◆ Your goal:
Whenever a line below includes "computer", add it to the tally, then give the total and nothing more.

◆ Data records:
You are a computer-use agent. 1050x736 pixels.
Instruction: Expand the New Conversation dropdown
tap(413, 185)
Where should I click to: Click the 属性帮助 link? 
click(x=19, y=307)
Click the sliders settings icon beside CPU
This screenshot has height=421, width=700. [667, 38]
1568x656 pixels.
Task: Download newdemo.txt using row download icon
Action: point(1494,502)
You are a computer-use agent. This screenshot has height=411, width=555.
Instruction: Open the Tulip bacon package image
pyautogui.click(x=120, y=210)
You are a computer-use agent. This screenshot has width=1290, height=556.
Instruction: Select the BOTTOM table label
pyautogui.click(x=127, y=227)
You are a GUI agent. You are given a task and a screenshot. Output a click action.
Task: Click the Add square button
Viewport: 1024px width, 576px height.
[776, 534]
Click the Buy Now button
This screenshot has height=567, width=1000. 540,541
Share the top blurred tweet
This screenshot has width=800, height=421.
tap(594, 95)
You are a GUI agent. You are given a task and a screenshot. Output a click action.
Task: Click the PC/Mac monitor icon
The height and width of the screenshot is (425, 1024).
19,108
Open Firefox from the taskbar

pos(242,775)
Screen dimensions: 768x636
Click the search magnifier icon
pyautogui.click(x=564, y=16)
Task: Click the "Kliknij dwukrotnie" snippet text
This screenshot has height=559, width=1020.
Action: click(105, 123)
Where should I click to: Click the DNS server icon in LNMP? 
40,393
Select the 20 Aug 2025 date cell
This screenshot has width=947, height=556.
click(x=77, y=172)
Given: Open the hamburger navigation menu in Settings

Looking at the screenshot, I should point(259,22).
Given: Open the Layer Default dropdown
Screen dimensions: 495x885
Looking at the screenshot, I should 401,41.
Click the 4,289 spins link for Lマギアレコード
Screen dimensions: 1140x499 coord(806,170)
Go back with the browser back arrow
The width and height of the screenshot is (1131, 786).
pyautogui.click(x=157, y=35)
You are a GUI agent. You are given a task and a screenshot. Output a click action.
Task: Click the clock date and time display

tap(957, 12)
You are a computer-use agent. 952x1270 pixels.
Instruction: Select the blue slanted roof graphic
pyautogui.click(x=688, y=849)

◆ Task solution:
4